Islamists bombs Sufi mosque in Egypt

November 24, 2017 • 5:53 pm

Islamist terrorists killed more than 235 and wounded 109 people worshiping at a Sufi mosque in the Sinai. The attackers used a combination of bombs and guns, even shooting at ambulances. What did the Sufis do? Nothing—except belong to a mystical sect of Islam regarded by some Muslims as “heretical.”

I’m guessing, though this hasn’t been confirmed, that ISIS is responsible. Sunnis kill Sufis, and Sunnis and Shiites kill each other, yet they’re nominally of the same faith.  How many thousands have died, how many more thousands will die, because of differences in doctrine—doctrines based on delusions? Remember that the Sunni/Shia schism goes back to disputes about who was Muhammad’s rightful successor.

You’ve probably already heard this, but the world of pain associated with such attacks is overwhelming. Best wishes to the brave souls trying to tame Islamism.

 

48 thoughts on “Islamists bombs Sufi mosque in Egypt

  1. As everyone here knows, the attackers believe they’re doing the right thing and Allah will reward them in the afterlife. They’re taught that from childhood. How can we makes things better when the indoctrination starts so early, and the people doing it sincerely believe they’re doing the right thing?

    It’s overwhelming when something like this attack happens. To us it’s obvious that what they believe is wrong, but they can’t see it and are just as convinced we’re the ones who are wrong and should be killed too.

    1. Yup. That’s why it’s important to crush them, and humiliate them. We cannot win their hearts and minds, but we can help the moderate forces in Islam win those of others.

      1. Its hard to avoid political connections in the region but the ME is a nest of snakes politically. And we should be supporting atheists in the ME where we can and certainly in the west. The era of Arab Nationalism is over and any secularish leaders are still far from democratic. Kyle Orton is a fascinating read on this. But ex Muslims and ME atheists especially so. Like Secular Jihadist program, or Yasmine Mohammed, J.A. Miraj, Hashim Almadani, Aisha Murtad etc.

        Genuinely moderate muslims just don’t know much about their religion or don’t follow it very clearly.

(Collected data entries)

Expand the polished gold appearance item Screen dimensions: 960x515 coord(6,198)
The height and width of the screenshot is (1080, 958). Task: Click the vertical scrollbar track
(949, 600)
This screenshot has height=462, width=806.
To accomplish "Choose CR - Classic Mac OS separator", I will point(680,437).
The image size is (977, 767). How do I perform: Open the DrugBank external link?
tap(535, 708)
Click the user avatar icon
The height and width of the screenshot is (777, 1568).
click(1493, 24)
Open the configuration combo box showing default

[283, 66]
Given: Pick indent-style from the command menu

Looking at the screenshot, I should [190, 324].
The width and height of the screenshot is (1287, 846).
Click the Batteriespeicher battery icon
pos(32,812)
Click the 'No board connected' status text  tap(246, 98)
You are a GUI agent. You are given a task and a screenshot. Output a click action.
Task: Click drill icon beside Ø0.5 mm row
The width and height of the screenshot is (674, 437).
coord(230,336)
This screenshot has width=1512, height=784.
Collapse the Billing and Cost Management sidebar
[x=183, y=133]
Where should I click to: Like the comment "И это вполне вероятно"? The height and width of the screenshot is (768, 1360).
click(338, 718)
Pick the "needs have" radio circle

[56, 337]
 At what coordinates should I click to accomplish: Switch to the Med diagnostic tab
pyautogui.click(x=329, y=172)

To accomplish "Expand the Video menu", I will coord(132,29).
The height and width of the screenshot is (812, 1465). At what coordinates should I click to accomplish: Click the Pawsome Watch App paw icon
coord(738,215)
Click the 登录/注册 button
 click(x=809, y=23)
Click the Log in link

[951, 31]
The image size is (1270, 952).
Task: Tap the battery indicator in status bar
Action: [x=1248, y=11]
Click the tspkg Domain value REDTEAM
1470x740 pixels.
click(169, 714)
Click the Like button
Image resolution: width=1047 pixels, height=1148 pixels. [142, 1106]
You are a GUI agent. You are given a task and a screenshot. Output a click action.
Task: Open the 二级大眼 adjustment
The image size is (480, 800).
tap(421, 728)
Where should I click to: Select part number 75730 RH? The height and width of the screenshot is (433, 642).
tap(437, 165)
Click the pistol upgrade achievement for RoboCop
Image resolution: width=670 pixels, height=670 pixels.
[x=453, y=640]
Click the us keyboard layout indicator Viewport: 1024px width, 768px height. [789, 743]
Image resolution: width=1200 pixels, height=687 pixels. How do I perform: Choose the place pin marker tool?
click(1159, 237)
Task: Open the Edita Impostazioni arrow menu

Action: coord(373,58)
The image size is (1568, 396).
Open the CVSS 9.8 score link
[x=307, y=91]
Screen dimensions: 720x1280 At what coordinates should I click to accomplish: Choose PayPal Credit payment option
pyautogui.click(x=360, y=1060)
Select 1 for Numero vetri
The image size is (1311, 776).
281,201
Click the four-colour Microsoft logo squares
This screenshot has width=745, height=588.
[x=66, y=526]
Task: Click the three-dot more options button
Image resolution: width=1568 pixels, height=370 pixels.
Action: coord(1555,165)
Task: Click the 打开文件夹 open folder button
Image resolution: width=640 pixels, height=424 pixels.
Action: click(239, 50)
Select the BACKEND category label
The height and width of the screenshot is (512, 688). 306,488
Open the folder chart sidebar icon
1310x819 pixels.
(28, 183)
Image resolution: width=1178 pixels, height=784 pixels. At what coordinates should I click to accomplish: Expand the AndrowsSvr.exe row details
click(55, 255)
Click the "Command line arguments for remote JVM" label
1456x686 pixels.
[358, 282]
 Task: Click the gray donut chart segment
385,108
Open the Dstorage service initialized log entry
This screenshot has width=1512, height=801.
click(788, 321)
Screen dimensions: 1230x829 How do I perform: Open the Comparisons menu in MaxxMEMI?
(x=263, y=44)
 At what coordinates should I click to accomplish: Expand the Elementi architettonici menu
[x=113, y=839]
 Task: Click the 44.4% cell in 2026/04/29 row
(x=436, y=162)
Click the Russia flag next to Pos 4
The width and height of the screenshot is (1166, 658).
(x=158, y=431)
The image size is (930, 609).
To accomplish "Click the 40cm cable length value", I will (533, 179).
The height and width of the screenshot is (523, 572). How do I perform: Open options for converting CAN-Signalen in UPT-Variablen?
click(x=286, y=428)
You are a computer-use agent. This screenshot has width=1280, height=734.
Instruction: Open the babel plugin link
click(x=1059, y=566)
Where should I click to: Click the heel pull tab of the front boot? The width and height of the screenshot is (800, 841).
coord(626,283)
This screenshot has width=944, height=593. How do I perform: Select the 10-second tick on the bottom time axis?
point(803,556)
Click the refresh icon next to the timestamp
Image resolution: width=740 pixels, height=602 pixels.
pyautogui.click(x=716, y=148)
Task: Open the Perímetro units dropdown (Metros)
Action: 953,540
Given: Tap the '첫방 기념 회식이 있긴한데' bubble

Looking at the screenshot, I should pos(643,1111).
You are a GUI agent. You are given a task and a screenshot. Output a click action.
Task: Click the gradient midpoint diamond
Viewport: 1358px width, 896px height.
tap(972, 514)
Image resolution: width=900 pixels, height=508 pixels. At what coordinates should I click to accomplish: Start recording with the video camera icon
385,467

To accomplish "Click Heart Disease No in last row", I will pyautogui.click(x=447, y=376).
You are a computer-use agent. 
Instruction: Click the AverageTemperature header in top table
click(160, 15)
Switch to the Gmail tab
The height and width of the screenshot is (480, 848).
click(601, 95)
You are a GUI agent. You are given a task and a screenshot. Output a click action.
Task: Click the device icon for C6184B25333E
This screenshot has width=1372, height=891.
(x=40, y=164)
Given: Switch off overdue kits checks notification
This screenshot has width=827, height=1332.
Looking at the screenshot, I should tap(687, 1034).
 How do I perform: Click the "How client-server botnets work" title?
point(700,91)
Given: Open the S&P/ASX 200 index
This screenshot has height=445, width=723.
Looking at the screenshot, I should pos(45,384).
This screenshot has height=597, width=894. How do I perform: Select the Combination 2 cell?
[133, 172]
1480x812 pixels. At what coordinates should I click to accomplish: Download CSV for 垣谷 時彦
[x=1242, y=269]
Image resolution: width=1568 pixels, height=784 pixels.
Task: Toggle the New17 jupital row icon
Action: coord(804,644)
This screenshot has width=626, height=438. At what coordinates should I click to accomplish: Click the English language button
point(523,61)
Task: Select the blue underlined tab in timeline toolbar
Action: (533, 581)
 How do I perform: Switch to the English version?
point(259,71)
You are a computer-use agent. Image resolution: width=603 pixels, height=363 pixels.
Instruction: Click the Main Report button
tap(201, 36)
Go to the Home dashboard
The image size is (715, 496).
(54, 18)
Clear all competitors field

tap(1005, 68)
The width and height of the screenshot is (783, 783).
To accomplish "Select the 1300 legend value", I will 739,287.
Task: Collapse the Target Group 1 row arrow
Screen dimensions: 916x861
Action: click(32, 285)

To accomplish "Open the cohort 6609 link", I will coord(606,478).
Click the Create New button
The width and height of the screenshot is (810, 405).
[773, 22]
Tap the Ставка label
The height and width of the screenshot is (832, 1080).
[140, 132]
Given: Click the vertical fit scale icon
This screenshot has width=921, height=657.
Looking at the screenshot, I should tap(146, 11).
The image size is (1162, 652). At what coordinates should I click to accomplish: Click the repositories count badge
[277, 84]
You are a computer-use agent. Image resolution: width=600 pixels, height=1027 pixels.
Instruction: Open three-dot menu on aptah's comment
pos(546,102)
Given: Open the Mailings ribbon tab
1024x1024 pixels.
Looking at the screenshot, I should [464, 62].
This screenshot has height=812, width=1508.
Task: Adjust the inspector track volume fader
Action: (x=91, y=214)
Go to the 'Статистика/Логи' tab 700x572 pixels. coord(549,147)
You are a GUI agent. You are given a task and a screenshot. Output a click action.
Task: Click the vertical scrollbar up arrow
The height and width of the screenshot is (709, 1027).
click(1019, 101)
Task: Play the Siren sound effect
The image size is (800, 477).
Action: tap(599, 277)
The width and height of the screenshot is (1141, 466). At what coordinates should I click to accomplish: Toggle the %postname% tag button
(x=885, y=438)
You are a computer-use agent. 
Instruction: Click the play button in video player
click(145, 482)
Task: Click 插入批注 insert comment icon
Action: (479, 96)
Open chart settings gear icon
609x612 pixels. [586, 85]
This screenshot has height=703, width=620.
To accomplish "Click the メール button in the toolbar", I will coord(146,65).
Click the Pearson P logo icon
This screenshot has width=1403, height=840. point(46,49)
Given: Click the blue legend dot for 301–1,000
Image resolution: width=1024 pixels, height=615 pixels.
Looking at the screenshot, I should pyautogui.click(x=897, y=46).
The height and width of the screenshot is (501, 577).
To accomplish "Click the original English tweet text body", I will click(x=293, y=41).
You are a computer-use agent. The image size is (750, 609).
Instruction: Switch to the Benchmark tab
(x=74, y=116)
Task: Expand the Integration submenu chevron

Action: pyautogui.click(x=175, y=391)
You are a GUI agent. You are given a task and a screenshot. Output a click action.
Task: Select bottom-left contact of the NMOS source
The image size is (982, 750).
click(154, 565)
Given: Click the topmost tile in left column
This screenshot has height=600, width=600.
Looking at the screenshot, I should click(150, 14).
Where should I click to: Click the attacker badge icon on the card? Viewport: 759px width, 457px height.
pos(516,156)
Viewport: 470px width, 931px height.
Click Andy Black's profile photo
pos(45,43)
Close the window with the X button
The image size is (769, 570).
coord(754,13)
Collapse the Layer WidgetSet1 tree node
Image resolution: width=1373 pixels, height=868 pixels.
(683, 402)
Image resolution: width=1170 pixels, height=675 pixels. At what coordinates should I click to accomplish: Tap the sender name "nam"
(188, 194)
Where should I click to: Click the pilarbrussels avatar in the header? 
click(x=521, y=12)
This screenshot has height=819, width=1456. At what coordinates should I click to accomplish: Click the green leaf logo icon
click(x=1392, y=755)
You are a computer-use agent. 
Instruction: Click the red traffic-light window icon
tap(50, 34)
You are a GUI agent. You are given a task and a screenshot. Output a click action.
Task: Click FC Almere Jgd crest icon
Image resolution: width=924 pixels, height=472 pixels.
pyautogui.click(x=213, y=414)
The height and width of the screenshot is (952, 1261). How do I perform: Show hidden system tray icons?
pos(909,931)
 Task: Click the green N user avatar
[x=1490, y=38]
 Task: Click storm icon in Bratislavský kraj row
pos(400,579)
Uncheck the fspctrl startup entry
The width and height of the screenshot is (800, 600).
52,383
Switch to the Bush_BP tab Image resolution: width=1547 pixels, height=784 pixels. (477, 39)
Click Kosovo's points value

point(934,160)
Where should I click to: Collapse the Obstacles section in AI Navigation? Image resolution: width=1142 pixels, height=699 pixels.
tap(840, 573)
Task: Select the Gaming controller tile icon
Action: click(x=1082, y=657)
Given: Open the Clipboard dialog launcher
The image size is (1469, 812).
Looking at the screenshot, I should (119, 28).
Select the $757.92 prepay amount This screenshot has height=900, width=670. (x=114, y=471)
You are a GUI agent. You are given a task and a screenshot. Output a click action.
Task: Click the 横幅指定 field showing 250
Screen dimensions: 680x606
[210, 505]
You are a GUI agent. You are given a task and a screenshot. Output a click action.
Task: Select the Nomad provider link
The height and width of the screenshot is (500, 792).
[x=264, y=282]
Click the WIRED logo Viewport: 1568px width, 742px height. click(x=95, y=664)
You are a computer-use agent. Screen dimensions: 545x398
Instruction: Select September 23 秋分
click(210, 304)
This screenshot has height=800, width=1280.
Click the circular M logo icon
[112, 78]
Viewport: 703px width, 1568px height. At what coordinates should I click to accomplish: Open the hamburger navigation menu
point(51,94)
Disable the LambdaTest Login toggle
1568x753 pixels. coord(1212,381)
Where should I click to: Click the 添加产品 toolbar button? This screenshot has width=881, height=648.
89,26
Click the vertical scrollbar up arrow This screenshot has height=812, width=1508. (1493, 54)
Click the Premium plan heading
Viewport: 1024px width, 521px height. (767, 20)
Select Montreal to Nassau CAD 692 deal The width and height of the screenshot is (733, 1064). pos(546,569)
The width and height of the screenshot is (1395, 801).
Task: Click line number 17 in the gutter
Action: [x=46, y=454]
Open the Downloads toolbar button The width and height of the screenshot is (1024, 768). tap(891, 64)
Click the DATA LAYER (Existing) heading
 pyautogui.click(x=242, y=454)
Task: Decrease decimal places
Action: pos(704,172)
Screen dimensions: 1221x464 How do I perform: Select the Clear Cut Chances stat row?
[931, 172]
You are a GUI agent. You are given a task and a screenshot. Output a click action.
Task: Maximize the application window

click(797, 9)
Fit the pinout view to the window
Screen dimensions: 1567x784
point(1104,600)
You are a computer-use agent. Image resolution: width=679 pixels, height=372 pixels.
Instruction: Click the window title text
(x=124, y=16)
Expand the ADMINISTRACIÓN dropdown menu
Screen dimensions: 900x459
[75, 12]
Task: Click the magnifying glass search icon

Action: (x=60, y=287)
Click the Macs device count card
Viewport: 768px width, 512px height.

**Task statement**
Write out everything in the post on the Sufi mosque bombing, from "November 24, 2017" down to "to tame Islamism.".

**Problem solution**
November 24, 2017 • 5:53 pm

Islamist terrorists killed more than 235 and wounded 109 people worshiping at a Sufi mosque in the Sinai. The attackers used a combination of bombs and guns, even shooting at ambulances. What did the Sufis do? Nothing—except belong to a mystical sect of Islam regarded by some Muslims as “heretical.”

I’m guessing, though this hasn’t been confirmed, that ISIS is responsible. Sunnis kill Sufis, and Sunnis and Shiites kill each other, yet they’re nominally of the same faith.  How many thousands have died, how many more thousands will die, because of differences in doctrine—doctrines based on delusions? Remember that the Sunni/Shia schism goes back to disputes about who was Muhammad’s rightful successor.

You’ve probably already heard this, but the world of pain associated with such attacks is overwhelming. Best wishes to the brave souls trying to tame Islamism.